# How Many Songs On Ur Computer



## polaris500ho4x4 (Jun 25, 2005)

Just wondering how many songs u guys have on your computers... im just over 1200


----------



## Apathetic (Jun 25, 2005)

I have like 240, im pretty much always broke and im planning to get wow, so being broke will stay that way for a while.  so no new cds for a while


----------



## Beyond (Jun 25, 2005)

yeah, i had 1500 before my last format.. didn't back them up though and haven't have time to re-rip all of my cds


----------



## NeuromancerWGDD'U (Jun 25, 2005)

I have 500 (give or take 20 or so), but considering that that accounted for roughly 20% of my old hard-drive (2 gigs), that's not too bad.


----------



## jesbax (Jun 25, 2005)

== Dataset excerpts ==
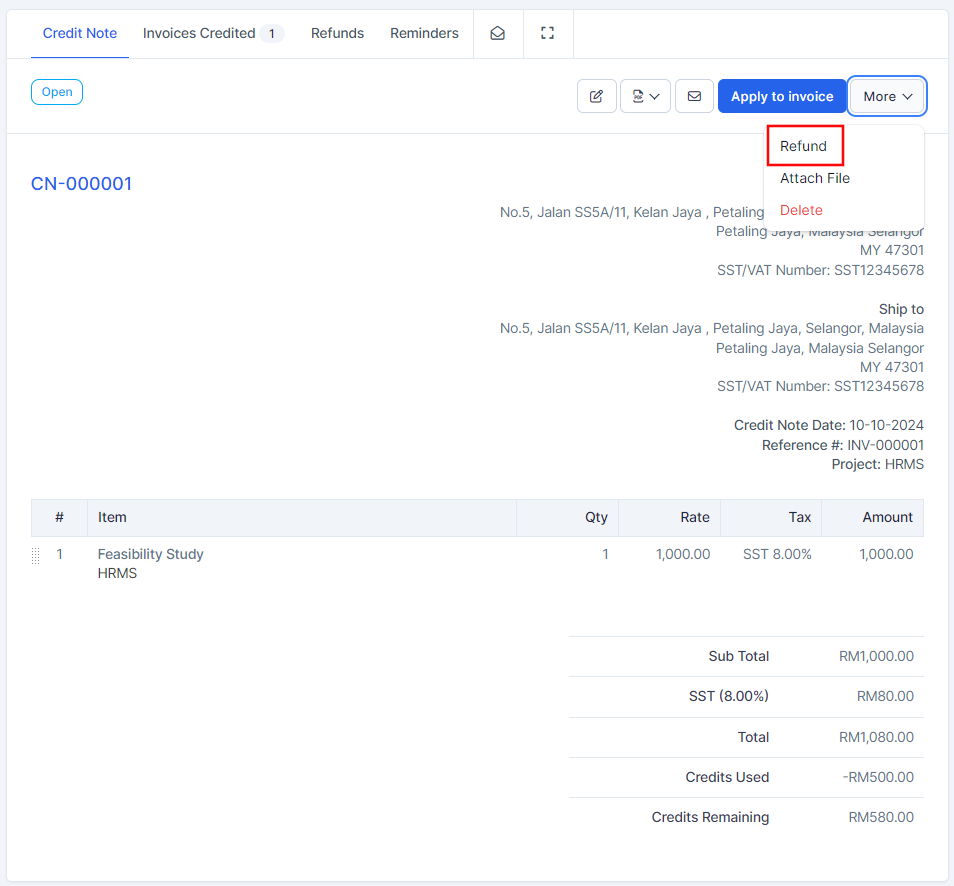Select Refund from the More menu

...

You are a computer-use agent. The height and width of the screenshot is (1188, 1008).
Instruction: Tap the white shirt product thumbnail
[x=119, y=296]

== Request 1 ==
Extract, verbatim, the portion of the song-count thread between "## Beyond (Jun" and "NeuromancerWGDD'U (Jun 25, 2005)", inclusive.
== Request 2 ==
Write the next part of the song-count thread, continuing from the point where it stops.

== Final result 1 ==
## Beyond (Jun 25, 2005)

yeah, i had 1500 before my last format.. didn't back them up though and haven't have time to re-rip all of my cds


----------



## NeuromancerWGDD'U (Jun 25, 2005)

== Final result 2 ==
i have to many to count. at last back up of them it took short of 8GB of dvd+r DL.


----------



## Malic (Jun 25, 2005)

The computer im using now has like 50 songs, but my other one has nearly 1000.


----------



## DCIScouts (Jun 25, 2005)

Looks like I have almost 1700 on my compy, wow, didn't realize it was that high.  And all bought and paid for, I'm proud to say!   Hehe, most of them are classical or drum corps cds, not a very typical collection...


----------



## The_Other_One (Jun 25, 2005)

228 on my extra hard drive.  I haven't listen to the radio much lately so I don't hear many new songs, or think of old ones I want...  I have gotten quite a few new ones recently now that I have a radio in my computer.  Not that I've used it much recently


----------



## Pride (Jun 25, 2005)

A little over 1,400. . .Not bad, considering I deleted quite a few a while back.


----------



## cell4me (Jun 25, 2005)

2761 :d


----------



## dragon2309 (Jun 25, 2005)

My comp has about 250 but my wireless music streaming server has just under 6000, it has all of mine, my sisters, my dads, my mums collections on it. I even invested in all the stuff to convert old 12" LP's to mp3's. CRAZY!!!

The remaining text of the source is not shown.